Corbyn, a life-long opponent to Trident who has pledged never to consider pushing the nuclear button if elected Prime Minister, will have a tough time persuading his Shadow Cabinet to back his position.

He failed to change party policy on Trident in the autumn, meaning renewing the nuclear missiles remains official Labour policy.

Maria Eagle, the Shadow Defence Secretary, and her sister Angela Eagle, Shadow Business Secretary, are firmly in favour of renewing Trident, as is Benn and a host of other front-benchers and even if he has managed to sack them before the vote is called, he will still face the pro-Trident deputy leader Tom Watson, who is unsackable and has his own mandate from party members.

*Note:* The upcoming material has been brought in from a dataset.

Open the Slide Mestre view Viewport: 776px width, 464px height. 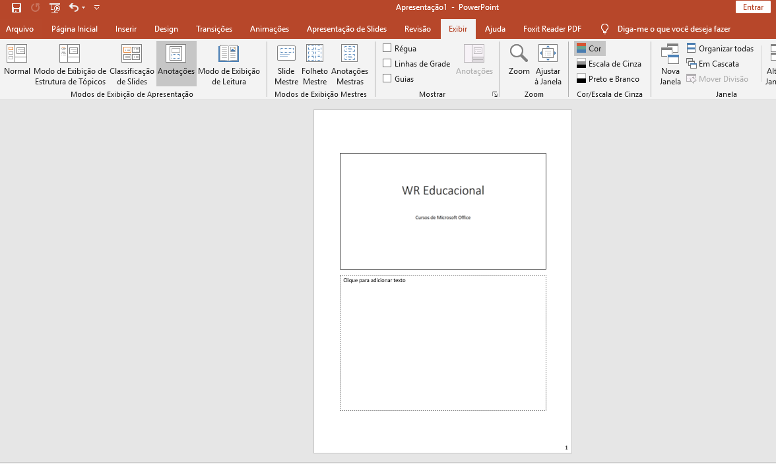point(286,63)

The Trident vote could therefore trigger mass resignations or sackings in the Labour party.

4. US election

The outcome of the US presidential election in November will have huge consequences not only for British politics but global politics too if the controversial Republican candidate Donald Trump is elected 45th president of the United States.

Britain's political leaders lined up to attack the billionaire businessman after he called for a "complete shutdown" of Muslims entering the US until authorities "can figure out" Muslim attitudes.

David Cameron will find it difficult to build a relationship with Mr Trump after describing his comments as "divisive, stupid and wrong," while the favourites to succeed him as Prime Minister when he steps down at the end of the decade have used even stronger words.

It is hard to imagine the two countries continuing its "special relationship" if Mr Trump wins next November.

But first he needs to secure the Republican nomination, which he is currently winning according to the polls, before he takes on the Democrat candidate - expected to be Hilary Clinton - in November's election.

Donald Trump called to temporarily ban Muslims from entering the US after the San Bernardino, California, attack on December 2

5. Heathrow decision

David Cameron faces a political nightmare over where to build Britain's much-needed airport expansion.

He made a "no ifs, no buts" pledge in 2009 that there would be no third runway at Heathrow, but Sir Howard Davies' Airport Commission recommended that should be the place to expand Britain's air capacity when he finally published his three-year inquiry last summer.

The Prime Minister again delayed the final decision due to internal Tory party politics - several top Cabinet ministers are opposed to Heathrow expansion and he could face resignations if he went ahead with Sir Howard's recommendation.

An aerial view of Heathrow

And Zac Goldsmith, the Tory MP running as the party's candidate to replace Boris Johnson as London Mayor, has promised to resign if Cameron breaks his "no ifs, no buts" pledge.

Delaying the decision until after the London Mayor elections will spare Goldsmith's blushes, but he risks provoking Boris Johnson, another fierce opponent of a third runway at Heathrow who is tipped to join the Cabinet when he steps down as Mayor. Forcing Johnson to resign or swallow his long-held principled opposition to Heathrow expansion could prove damaging to Cameron and Osborne.